╭─ MATERIAL FOR THIS TASK

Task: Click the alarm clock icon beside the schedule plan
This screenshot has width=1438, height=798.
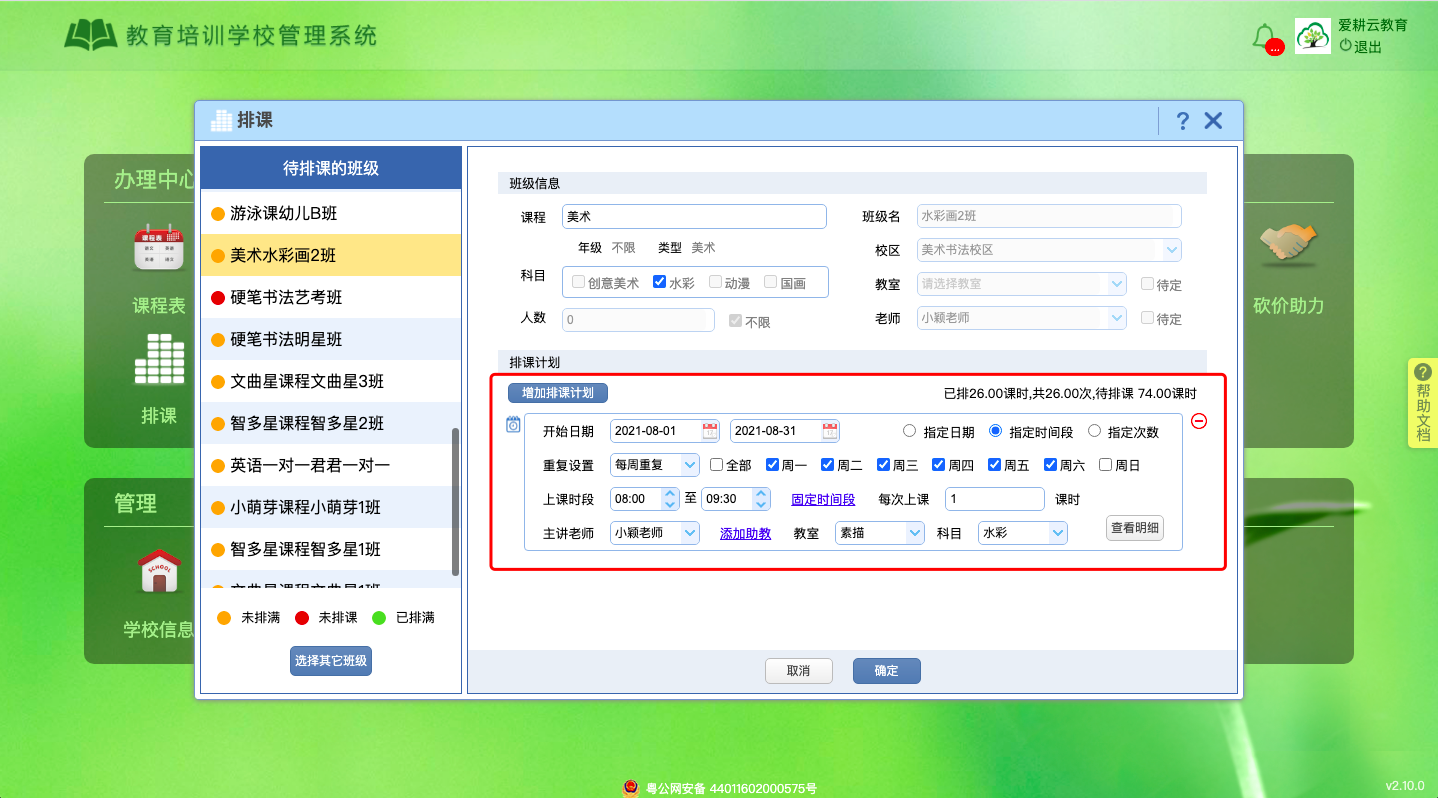Action: 512,424
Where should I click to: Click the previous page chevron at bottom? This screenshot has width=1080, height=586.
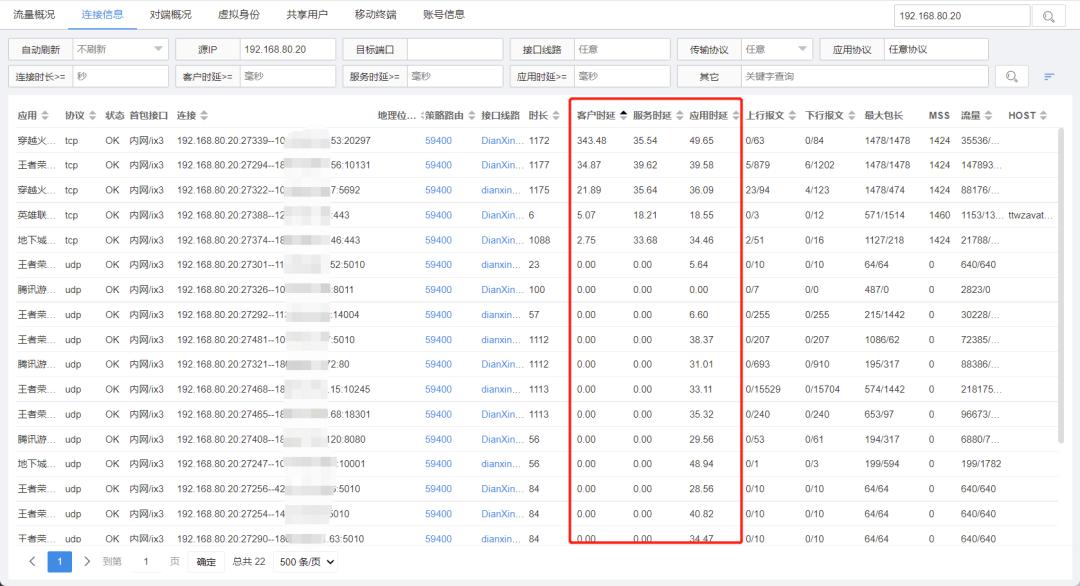(x=30, y=562)

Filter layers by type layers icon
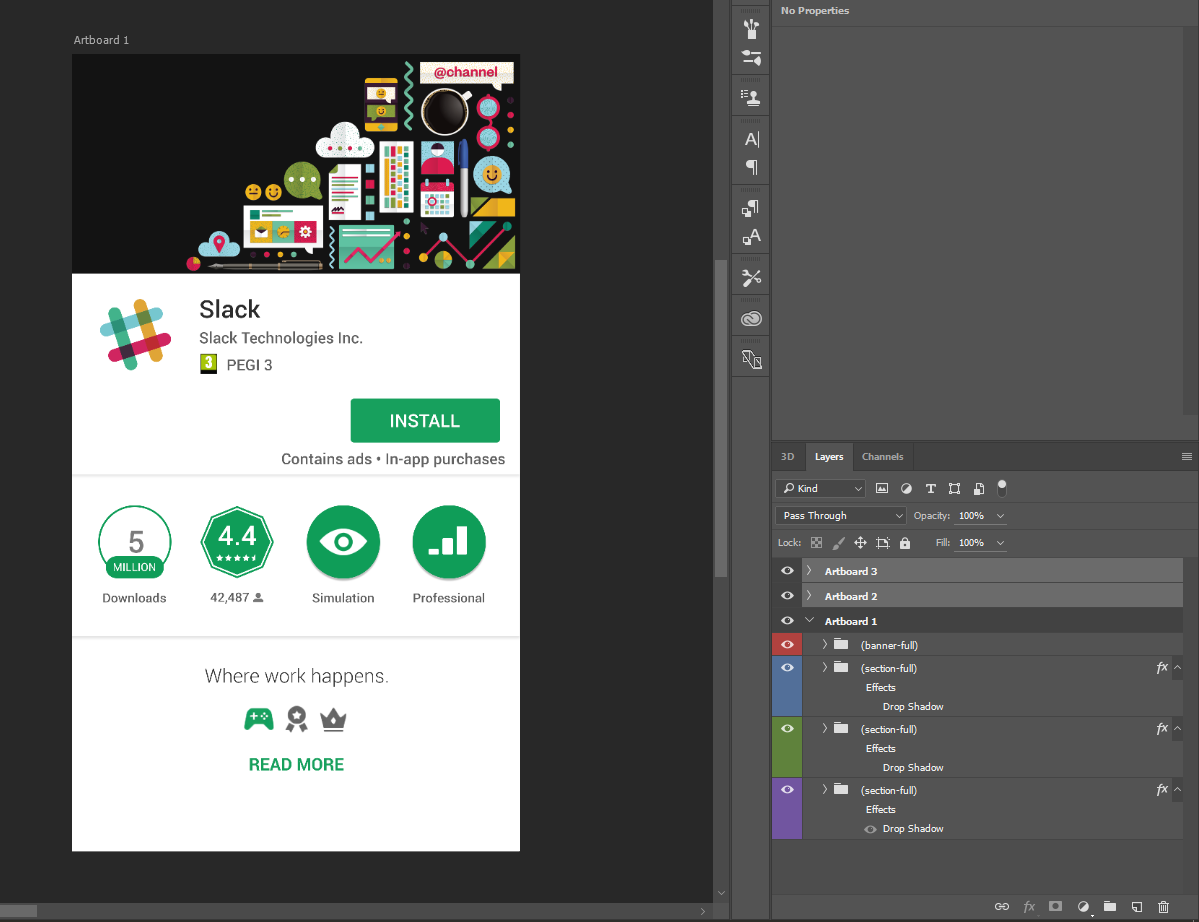tap(930, 489)
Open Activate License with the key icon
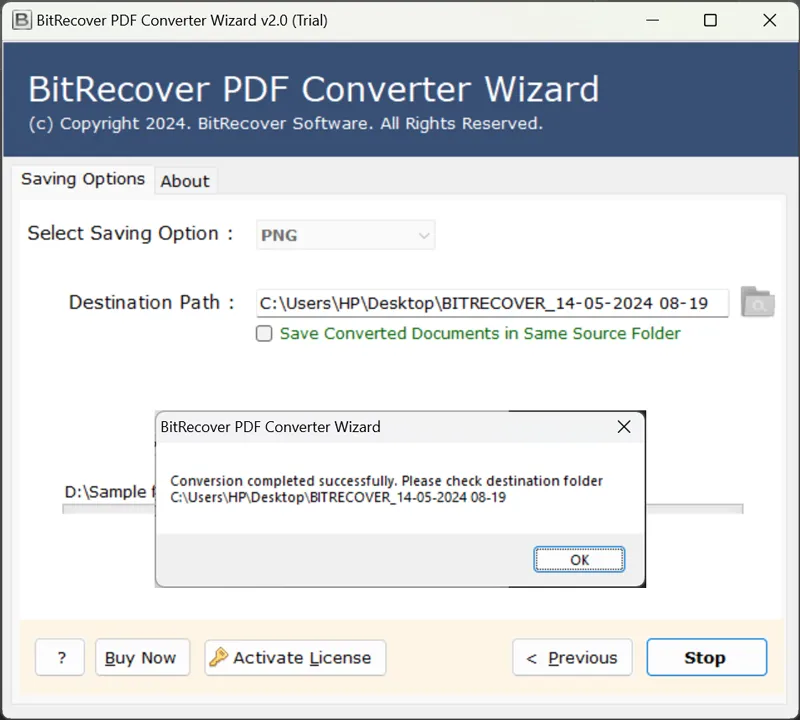Viewport: 800px width, 720px height. [295, 658]
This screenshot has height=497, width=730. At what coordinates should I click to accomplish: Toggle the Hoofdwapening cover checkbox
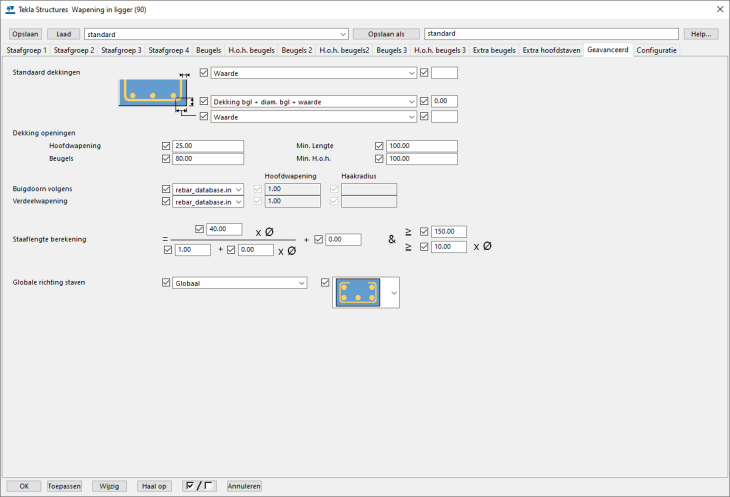coord(166,145)
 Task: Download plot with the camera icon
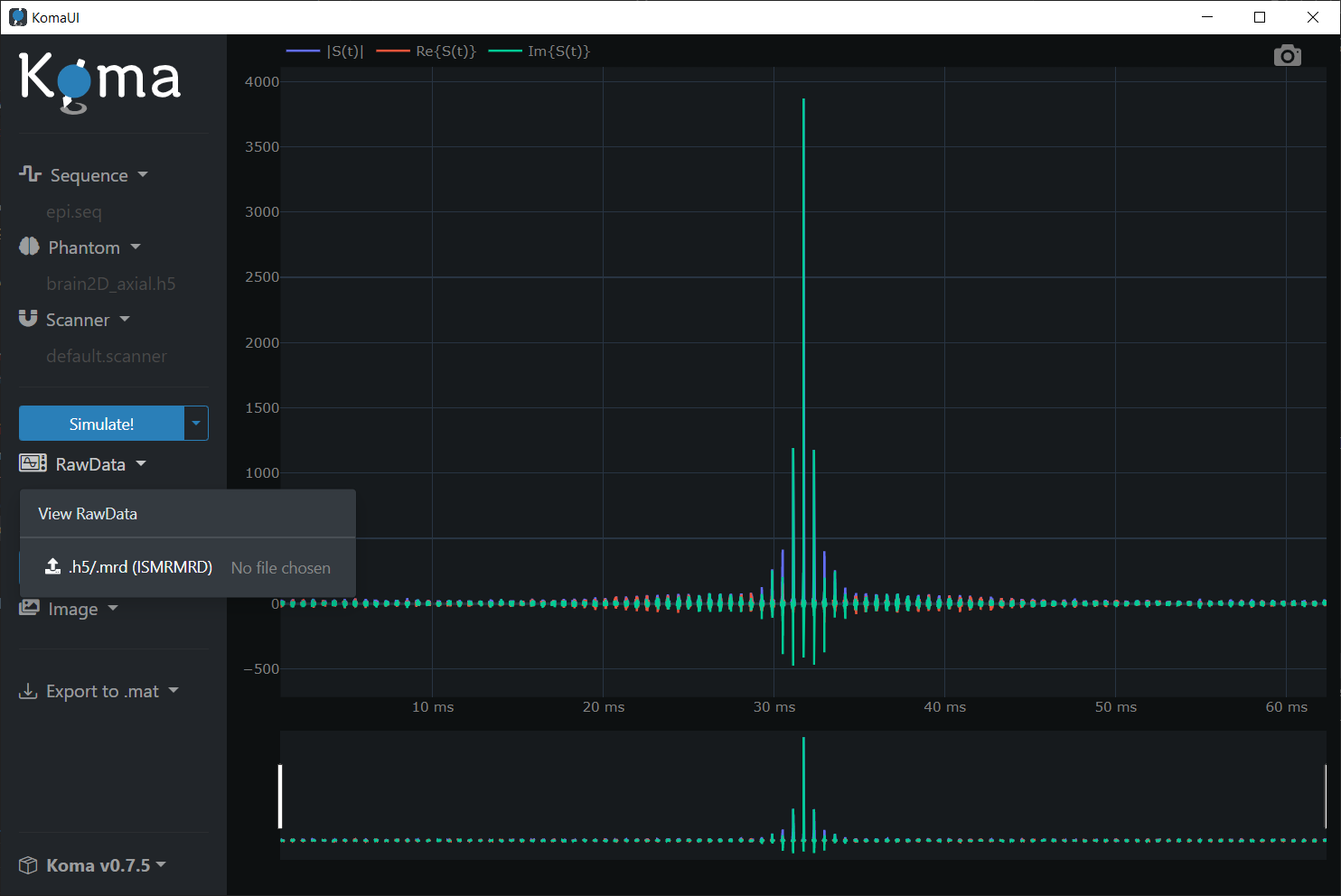1287,56
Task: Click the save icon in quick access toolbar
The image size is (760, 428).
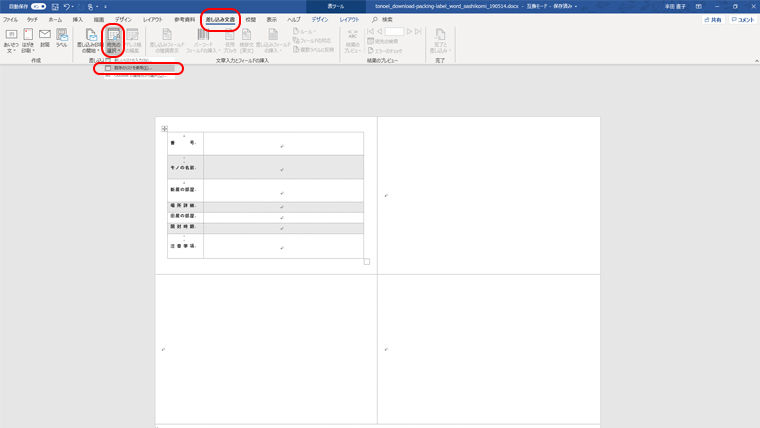Action: click(x=54, y=6)
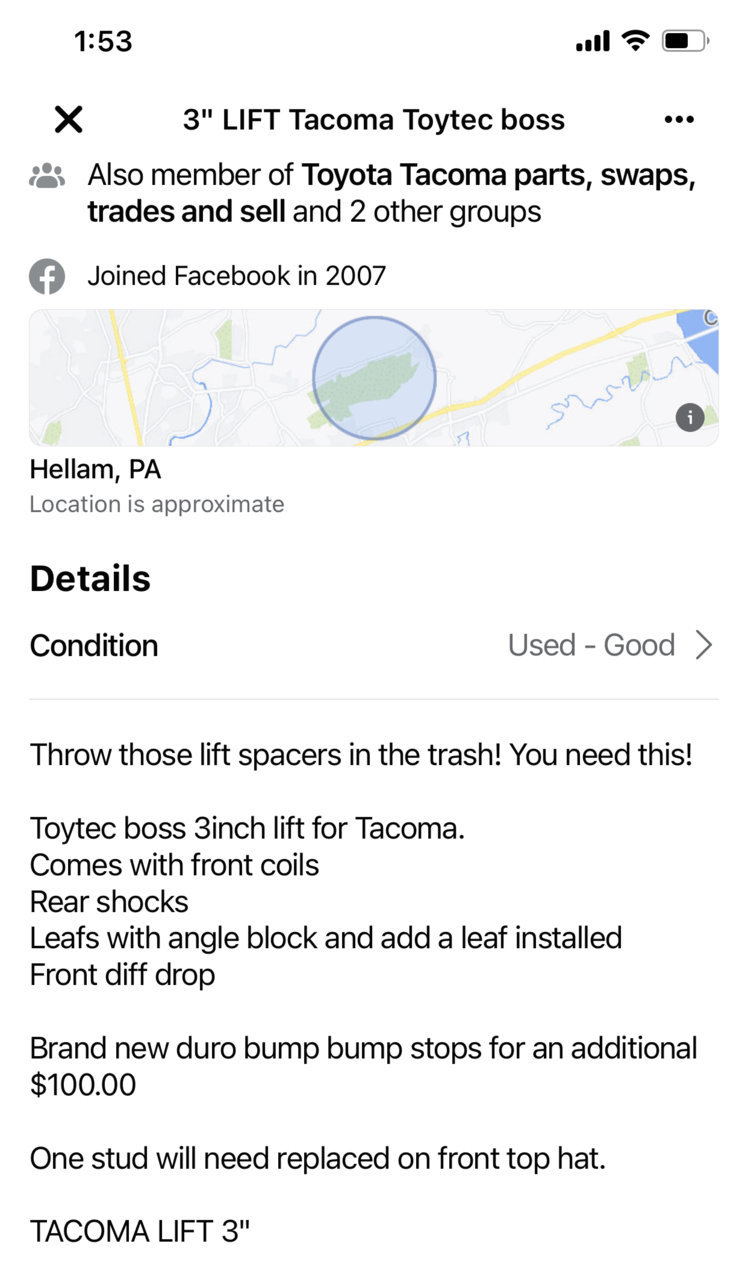Close the listing with the X icon
Image resolution: width=748 pixels, height=1279 pixels.
(68, 120)
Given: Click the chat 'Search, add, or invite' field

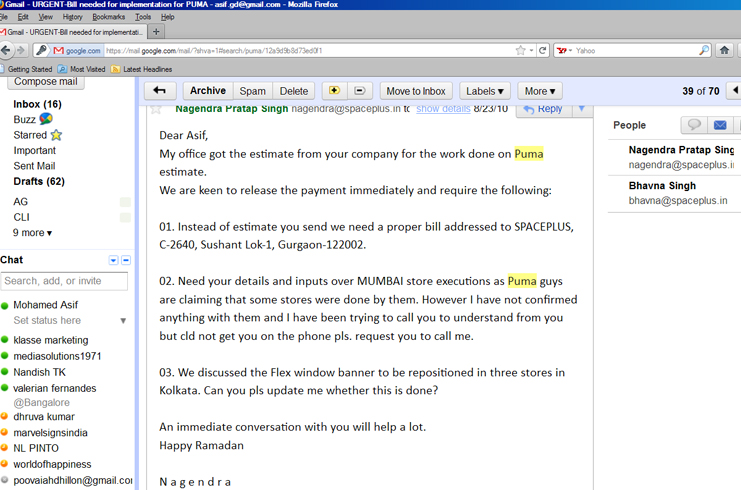Looking at the screenshot, I should (64, 281).
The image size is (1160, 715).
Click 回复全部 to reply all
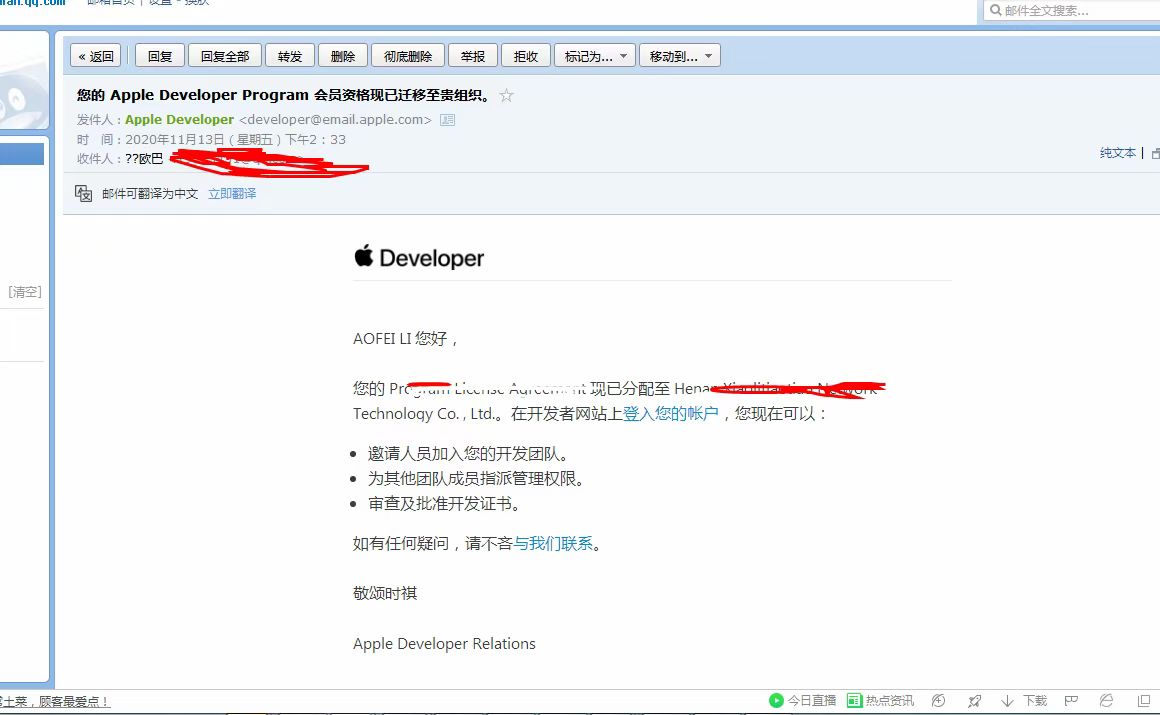pyautogui.click(x=225, y=56)
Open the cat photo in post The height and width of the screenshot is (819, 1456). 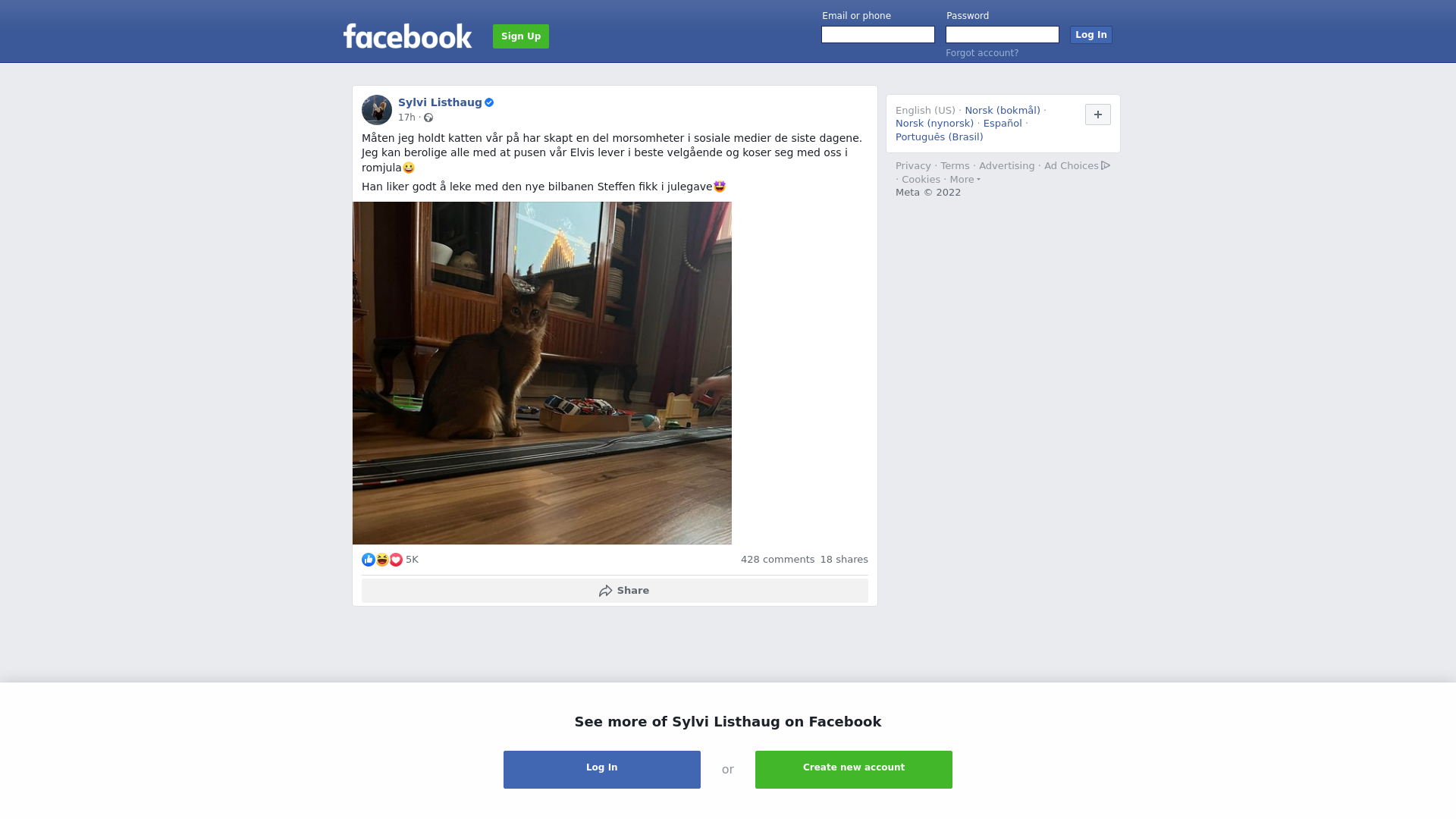coord(542,373)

╰─

## WHAT YOU HAVE TO DO
Above are some records; quote exactly and only the lines that begin at the line containing "This screenshot has height=497, width=730." and stop after the line containing "The image size is (1160, 715).", leaving out the pictures.

## FINAL ANSWER
This screenshot has height=497, width=730. At what coordinates should I click to accomplish: Toggle the Hoofdwapening cover checkbox
coord(166,145)
 Task: Download plot with the camera icon
1287,56
Task: Click the save icon in quick access toolbar
The image size is (760, 428).
Action: click(x=54, y=6)
Close the listing with the X icon
Image resolution: width=748 pixels, height=1279 pixels.
(68, 120)
Given: Click the chat 'Search, add, or invite' field

Looking at the screenshot, I should (64, 281).
The image size is (1160, 715).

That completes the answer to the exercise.